I fondamentalisti sanno che la partita per il controllo di Gaza si gioca anche al largo della Striscia. «L'accordo sarebbe un furto — attacca Zaza — una moderna dichiarazione di Balfour, che svende il nostro gas all'occupante ». Il ministro di Hamas spiega di aver tentato una trattativa con gli egiziani. «Vogliamo gestire le nostre risorse e scegliere di venderle a nazioni arabe o straniere». Suleiman Waari — guida il comitato per gli Affari interni dell'Organizzazione per la Liberazione della Palestina — è convinto che Abu Mazen non potrà far partire il piano senza coinvolgere Hamas. Fa notare che l'operazione militare degli integralisti, all'inizio dell'estate, è coincisa con le voci di una firma imminente tra il governo di Olmert e la compagnia Bg. «Pochi giorni prima del golpe, l'Iran aveva minacciato di fermare le esportazioni di petrolio, se attaccato dagli americani e dagli israeliani. È negli interessi di Hamas e Teheran controllare questo tesoro nascosto e imporre le loro condizioni a Israele. Entrare nella partita sul gas significherebbe per Hamas rompere l'embargo economico. Altrimenti minacciano attacchi e ritorsioni che renderebbero difficile sfruttare i giacimenti».

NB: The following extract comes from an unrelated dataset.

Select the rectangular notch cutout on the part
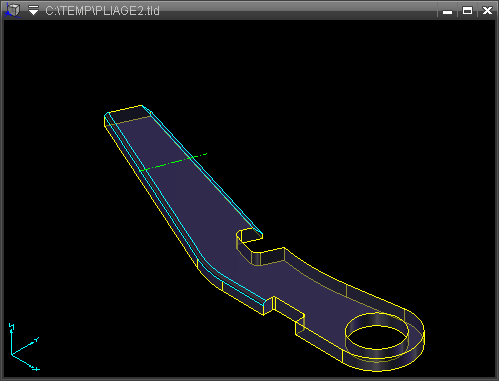tap(260, 247)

È la paura di Moshe Yaalon, capo di Stato maggiore israeliano durante la seconda intifada. Che accusa Olmert di aver rinviato un'invasione militare di Gaza per non far saltare le trattative con il gruppo britannico. «Eppure da quando Hamas ha conquistato la Striscia — scrive in un lungo saggio per il Jerusalem Center for Public Affairs, diretto dall'ex ambasciatore Dore Gold — contro Israele sono stati lanciati oltre mille tra razzi Qassam e colpi di mortaio». Yaalon prevede che Hamas cercherà di bersagliare le raffinerie e gli impianti di Ashkelon, man mano che i negoziati procedono. E avverte: «Le piattaforme e il gasdotto diventeranno un obiettivo, una calamita che attirerà gli attacchi di tutta la jihad internazionale ». L'ex capo di Stato maggiore spiega che il governo di Londra ha costruito la sua strategia per il conflitto israeliano-palestinese attorno al progetto. Da primo ministro, Tony Blair avrebbe fatto pressioni su Olmert perché aprisse i colloqui con il gruppo Bg bloccati da Sharon. «Da inviato del Quartetto, è convinto che i guadagni prodotti dal gas di Gaza rilanceranno l'economia palestinese e il processo di pace». Altri analisti definiscono il giacimento «l'asso nella manica» dell'ex premier britannico. La road map di Blair passa a ottocentocinquanta metri sotto il mare.